If in our trio there was a superior and a leader, it was Diana.
Physically, she far excelled me: she was handsome; she was
vigorous. In her animal spirits there was an affluence of life and
certainty of flow, such as excited my wonder, while it baffled my
comprehension. I could talk a while when the evening commenced, but
the first gush of vivacity and fluency gone, I was fain to sit on a
stool at Diana's feet, to rest my head on her knee, and listen
alternately to her and Mary, while they sounded thoroughly the topic
on which I had but touched. Diana offered to teach me German. I
liked to learn of her: I saw the part of instructress pleased and
suited her; that of scholar pleased and suited me no less. Our
natures dovetailed: mutual affection--of the strongest kind--was
the result. They discovered I could draw: their pencils and
colour-boxes were immediately at my service. My skill, greater in
this one point than theirs, surprised and charmed them. Mary would
sit and watch me by the hour together: then she would take lessons;
and a docile, intelligent, assiduous pupil she made. Thus occupied,
and mutually entertained, days passed like hours, and weeks like
days.
As to Mr. St John, the intimacy which had arisen so naturally and
rapidly between me and his sisters did not extend to him. One
reason of the distance yet observed between us was, that he was
comparatively seldom at home: a large proportion of his time
appeared devoted to visiting the sick and poor among the scattered
population of his parish.
No weather seemed to hinder him in these pastoral excursions: rain
or fair, he would, when his hours of morning study were over, take
his hat, and, followed by his father's old pointer, Carlo, go out on
his mission of love or duty--I scarcely know in which light he
regarded it. Sometimes, when the day was very unfavourable, his
sisters would expostulate. He would then say, with a peculiar
smile, more solemn than cheerful "And if I let a gust of wind or a sprinkling of rain turn me aside
from these easy tasks, what preparation would such sloth be for the
future I propose to myself?"
Diana and Mary's general answer to this question was a sigh, and
some minutes of apparently mournful meditation.
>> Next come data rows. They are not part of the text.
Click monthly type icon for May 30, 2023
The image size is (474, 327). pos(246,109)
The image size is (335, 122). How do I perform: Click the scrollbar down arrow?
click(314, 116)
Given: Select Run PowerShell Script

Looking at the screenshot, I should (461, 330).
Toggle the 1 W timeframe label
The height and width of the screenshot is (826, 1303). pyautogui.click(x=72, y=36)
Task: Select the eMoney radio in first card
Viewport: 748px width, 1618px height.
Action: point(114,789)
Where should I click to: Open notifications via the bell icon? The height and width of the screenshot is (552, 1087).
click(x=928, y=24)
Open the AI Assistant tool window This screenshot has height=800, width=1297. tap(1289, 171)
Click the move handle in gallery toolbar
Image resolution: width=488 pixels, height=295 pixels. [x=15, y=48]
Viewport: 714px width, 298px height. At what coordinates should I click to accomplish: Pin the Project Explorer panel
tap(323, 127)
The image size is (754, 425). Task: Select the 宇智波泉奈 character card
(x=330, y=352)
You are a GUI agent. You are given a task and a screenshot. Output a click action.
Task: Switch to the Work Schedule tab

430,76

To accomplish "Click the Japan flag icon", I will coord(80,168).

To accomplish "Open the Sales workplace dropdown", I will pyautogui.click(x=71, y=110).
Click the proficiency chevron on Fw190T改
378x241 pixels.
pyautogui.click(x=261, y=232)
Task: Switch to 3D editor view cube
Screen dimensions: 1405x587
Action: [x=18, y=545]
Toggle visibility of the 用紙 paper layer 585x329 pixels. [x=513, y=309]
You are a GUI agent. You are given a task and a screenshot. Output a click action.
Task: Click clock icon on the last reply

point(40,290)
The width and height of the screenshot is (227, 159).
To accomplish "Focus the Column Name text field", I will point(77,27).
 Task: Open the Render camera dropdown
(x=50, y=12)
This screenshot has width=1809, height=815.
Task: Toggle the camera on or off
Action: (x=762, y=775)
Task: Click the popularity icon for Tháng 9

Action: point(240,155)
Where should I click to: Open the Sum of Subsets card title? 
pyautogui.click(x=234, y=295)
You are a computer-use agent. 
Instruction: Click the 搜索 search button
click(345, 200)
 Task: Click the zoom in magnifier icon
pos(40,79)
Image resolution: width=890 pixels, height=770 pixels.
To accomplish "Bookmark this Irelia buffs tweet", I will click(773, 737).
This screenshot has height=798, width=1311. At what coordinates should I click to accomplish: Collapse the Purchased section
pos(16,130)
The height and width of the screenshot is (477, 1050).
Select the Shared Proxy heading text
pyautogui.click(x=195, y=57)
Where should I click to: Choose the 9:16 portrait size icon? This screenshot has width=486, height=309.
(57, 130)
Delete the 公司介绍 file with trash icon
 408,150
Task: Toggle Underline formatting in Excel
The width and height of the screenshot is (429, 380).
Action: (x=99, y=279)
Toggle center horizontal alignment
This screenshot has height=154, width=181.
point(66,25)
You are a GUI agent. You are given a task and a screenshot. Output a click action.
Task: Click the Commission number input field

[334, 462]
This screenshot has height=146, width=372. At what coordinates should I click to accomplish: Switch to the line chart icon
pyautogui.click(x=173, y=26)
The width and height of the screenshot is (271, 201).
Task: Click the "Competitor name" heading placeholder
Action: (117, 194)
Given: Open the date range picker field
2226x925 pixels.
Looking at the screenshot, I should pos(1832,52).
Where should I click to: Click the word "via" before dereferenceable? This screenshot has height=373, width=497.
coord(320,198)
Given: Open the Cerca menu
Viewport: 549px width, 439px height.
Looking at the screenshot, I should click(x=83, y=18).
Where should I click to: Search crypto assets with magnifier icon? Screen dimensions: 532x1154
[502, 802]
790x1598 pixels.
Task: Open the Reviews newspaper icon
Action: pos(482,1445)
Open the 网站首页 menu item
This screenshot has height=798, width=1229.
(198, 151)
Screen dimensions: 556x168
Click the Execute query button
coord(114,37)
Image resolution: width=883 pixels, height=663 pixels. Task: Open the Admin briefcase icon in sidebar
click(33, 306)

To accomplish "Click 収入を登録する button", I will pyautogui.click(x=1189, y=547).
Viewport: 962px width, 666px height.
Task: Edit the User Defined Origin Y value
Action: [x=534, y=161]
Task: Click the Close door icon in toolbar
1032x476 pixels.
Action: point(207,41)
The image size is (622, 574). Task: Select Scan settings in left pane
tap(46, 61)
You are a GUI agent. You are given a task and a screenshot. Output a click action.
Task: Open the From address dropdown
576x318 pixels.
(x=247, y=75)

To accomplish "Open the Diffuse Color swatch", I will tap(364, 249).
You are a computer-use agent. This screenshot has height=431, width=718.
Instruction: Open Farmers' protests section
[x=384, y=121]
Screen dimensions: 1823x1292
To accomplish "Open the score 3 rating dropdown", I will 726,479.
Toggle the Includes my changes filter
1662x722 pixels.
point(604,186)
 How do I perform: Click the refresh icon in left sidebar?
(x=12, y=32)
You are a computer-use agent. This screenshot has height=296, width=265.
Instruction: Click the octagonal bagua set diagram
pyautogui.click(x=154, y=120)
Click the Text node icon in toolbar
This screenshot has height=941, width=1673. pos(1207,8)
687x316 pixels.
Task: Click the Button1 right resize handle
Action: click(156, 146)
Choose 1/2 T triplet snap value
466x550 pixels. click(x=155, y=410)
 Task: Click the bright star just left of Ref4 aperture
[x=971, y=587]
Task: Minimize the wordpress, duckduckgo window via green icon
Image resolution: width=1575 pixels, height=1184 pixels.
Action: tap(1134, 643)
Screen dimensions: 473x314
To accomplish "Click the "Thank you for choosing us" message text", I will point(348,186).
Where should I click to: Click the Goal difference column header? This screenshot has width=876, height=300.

But besides his frequent absences, there was another barrier to
friendship with him: he seemed of a reserved, an abstracted, and
even of a brooding nature. Zealous in his ministerial labours,
blameless in his life and habits, he yet did not appear to enjoy
that mental serenity, that inward content, which should bet he
reward of every sincere Christian and practical philanthropist.
Often, of an evening, when he sat at the window, his desk and papers
before him, he would cease reading or writing, rest his chin on his
hand, and deliver himself up to I know not what course of thought;
but that it was perturbed and exciting might be seen in the frequent
flash and changeful dilation of his eye.